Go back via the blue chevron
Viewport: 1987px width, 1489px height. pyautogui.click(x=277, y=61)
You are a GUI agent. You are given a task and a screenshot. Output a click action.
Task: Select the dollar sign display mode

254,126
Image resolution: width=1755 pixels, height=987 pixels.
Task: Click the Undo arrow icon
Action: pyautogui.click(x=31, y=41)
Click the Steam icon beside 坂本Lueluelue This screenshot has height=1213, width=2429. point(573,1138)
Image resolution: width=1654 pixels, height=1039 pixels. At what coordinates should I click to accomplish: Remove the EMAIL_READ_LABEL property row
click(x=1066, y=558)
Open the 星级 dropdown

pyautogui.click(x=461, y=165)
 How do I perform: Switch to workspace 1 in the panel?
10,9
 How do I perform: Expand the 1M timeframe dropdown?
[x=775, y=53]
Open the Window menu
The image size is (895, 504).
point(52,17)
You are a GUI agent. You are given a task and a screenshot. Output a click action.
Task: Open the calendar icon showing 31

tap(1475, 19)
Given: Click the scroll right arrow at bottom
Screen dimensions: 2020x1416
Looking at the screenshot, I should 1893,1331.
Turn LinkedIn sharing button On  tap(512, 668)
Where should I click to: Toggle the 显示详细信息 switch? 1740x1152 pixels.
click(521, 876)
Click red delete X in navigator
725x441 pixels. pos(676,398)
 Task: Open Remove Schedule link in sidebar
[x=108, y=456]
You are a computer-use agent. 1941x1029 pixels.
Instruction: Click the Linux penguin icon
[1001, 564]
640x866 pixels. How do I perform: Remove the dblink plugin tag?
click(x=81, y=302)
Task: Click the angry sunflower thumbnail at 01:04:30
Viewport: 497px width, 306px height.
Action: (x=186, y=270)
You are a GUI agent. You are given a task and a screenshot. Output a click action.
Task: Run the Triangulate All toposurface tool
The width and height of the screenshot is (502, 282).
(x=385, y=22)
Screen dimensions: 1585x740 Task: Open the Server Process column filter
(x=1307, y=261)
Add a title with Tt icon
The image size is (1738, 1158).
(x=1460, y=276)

--*--

*What you are asked to do*: Every entry shown earlier is to be returned exactly, line for line.

*Expected output*:
Go back via the blue chevron
Viewport: 1987px width, 1489px height. pyautogui.click(x=277, y=61)
You are a GUI agent. You are given a task and a screenshot. Output a click action.
Task: Select the dollar sign display mode

254,126
Image resolution: width=1755 pixels, height=987 pixels.
Task: Click the Undo arrow icon
Action: pyautogui.click(x=31, y=41)
Click the Steam icon beside 坂本Lueluelue This screenshot has height=1213, width=2429. point(573,1138)
Image resolution: width=1654 pixels, height=1039 pixels. At what coordinates should I click to accomplish: Remove the EMAIL_READ_LABEL property row
click(x=1066, y=558)
Open the 星级 dropdown

pyautogui.click(x=461, y=165)
 How do I perform: Switch to workspace 1 in the panel?
10,9
 How do I perform: Expand the 1M timeframe dropdown?
[x=775, y=53]
Open the Window menu
The image size is (895, 504).
point(52,17)
You are a GUI agent. You are given a task and a screenshot. Output a click action.
Task: Open the calendar icon showing 31

tap(1475, 19)
Given: Click the scroll right arrow at bottom
Screen dimensions: 2020x1416
Looking at the screenshot, I should 1893,1331.
Turn LinkedIn sharing button On  tap(512, 668)
Where should I click to: Toggle the 显示详细信息 switch? 1740x1152 pixels.
click(521, 876)
Click red delete X in navigator
725x441 pixels. pos(676,398)
 Task: Open Remove Schedule link in sidebar
[x=108, y=456]
You are a computer-use agent. 1941x1029 pixels.
Instruction: Click the Linux penguin icon
[1001, 564]
640x866 pixels. How do I perform: Remove the dblink plugin tag?
click(x=81, y=302)
Task: Click the angry sunflower thumbnail at 01:04:30
Viewport: 497px width, 306px height.
Action: (x=186, y=270)
You are a GUI agent. You are given a task and a screenshot. Output a click action.
Task: Run the Triangulate All toposurface tool
The width and height of the screenshot is (502, 282).
(x=385, y=22)
Screen dimensions: 1585x740 Task: Open the Server Process column filter
(x=1307, y=261)
Add a title with Tt icon
The image size is (1738, 1158).
(x=1460, y=276)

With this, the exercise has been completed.